High-speed railways belong to the category of mega-projects in which the central government acts as a gatekeeper. Within the central government, however, there is no unified agency responsible for managing HSR projects. The power to approve and oversee a new railway project is divided across a number of key ministries. The National Development and Reform Commission (NDRC) evaluates the overall economic costs and benefits of the project, while the Ministry of Transport evaluates whether the railway complements existing transportation infrastructure. The Ministry of Natural Resources determines the amount of land to requisition for the project. And as we have seen, the Ministry of Ecology and Environment now takes on a role of growing importance in evaluating the environmental impact of the railways.
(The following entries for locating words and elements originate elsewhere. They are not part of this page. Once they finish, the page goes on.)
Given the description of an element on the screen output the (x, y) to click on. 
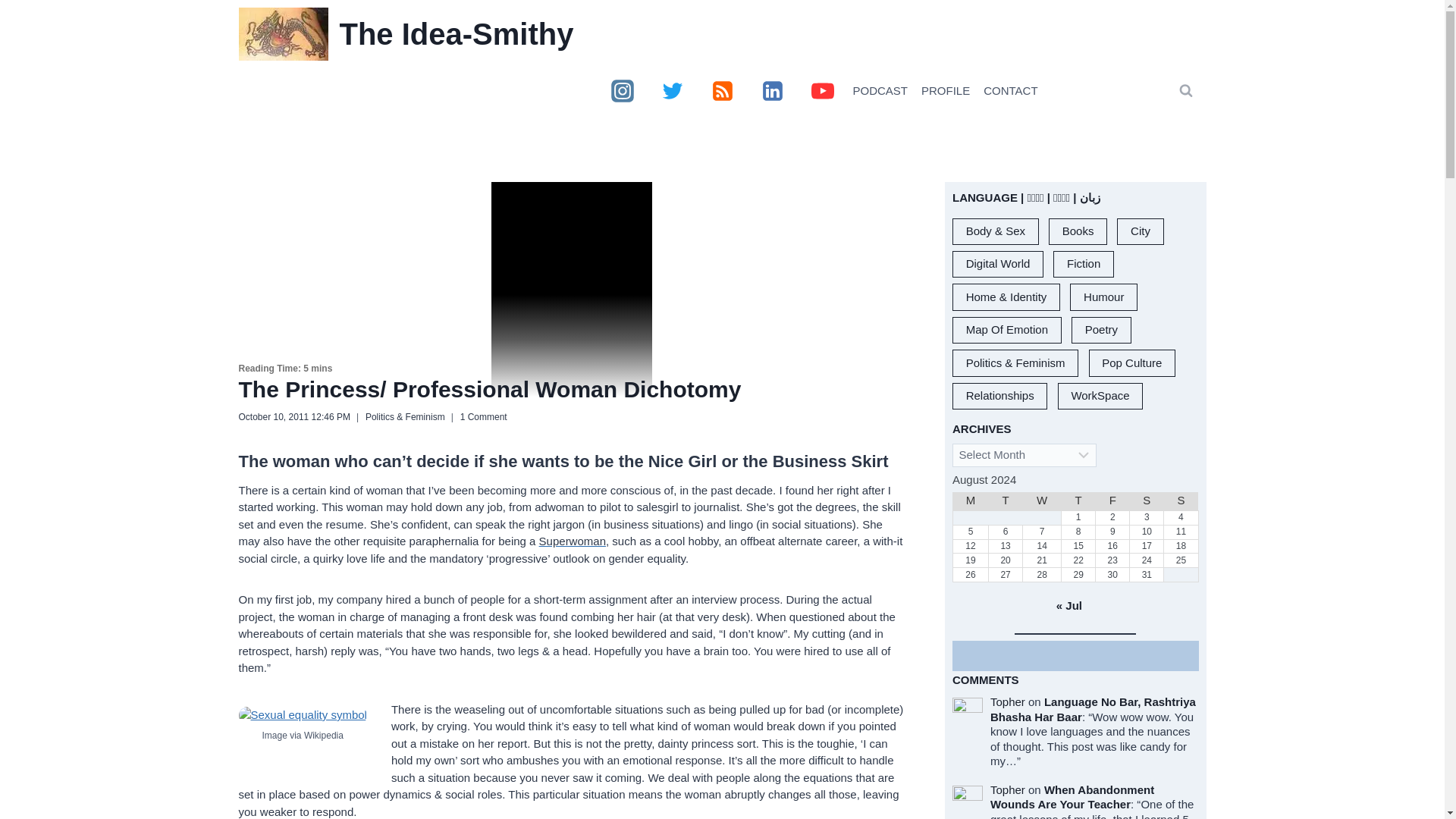
Tuesday (1005, 501)
Nice Girl (681, 461)
Wednesday (1042, 501)
1 Comment (483, 416)
Superwoman (571, 540)
Monday (970, 501)
PODCAST (880, 91)
The Idea-Smithy (405, 33)
1 Comment (483, 416)
PROFILE (945, 91)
These ministries have different interests and do not always agree with each other. As the above case demonstrates, it also means that not every agency succeeds in imposing its priorities. Changing the parameters of railway construction to reduce the noise of trains on a section of the Beijing-Harbin project increased the amount of total investment—an outcome likely frowned upon by the NDRC.
Environmental Regulators Flex Muscles
To attract new railways to their cities, local governments must first coordinate consensus within this fragmented central bureaucracy. They pull all kinds of strings to achieve this goal. Some send their leaders as emissaries to lobby the ministries; some mobilize informal connections to get ahead in the competition with nearby localities for railway stations. Most Chinese localities have established permanent offices in Beijing, known as the “Beijing Office,” to facilitate such activities.
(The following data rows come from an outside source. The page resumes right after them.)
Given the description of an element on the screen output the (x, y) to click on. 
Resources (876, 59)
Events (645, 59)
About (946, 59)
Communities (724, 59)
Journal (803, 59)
The Beijing-Harbin high-speed railway kerfuffle revealed that an objection by a single ministry can effectively delay or even kill a project approved by many ministries. This power makes the environmental bureaucracy, a traditionally weak department, a “veto player” in the high-speed railway build-out, and also empowers the Ministry of Ecology and Environment in realms beyond environmental issues.
Local governments eager to pursue these large infrastructure projects must also now pay attention to the priorities of environmental regulators. In the process of doing research on high-speed railways, I gained access to the 920-page EIA report of a railway project submitted by a local government to the environmental ministry. That voluminous report did a thorough survey on how the construction of the railway might affect the environment along the route and proposed the redress for localities to minimize the impact. The details and care local governments put into this report showed they were treating it seriously.
China’s environmental regulators have never been as influential as they are today. Their rise is partly attributable to the Chinese leadership’s new focus on environmental issues, especially since President Xi Jinping made environmental protection one of his signature policies. In some cases, a few local officials who disregarded environmental protection regulations were punished or even removed from their offices. Yet I also believe that the prominence of environmental issues also comes from something inherent in the Chinese government structure, which allows the environmental bureaucracy to extend its influence beyond its regulatory purview—and promote more information transparency and accountability.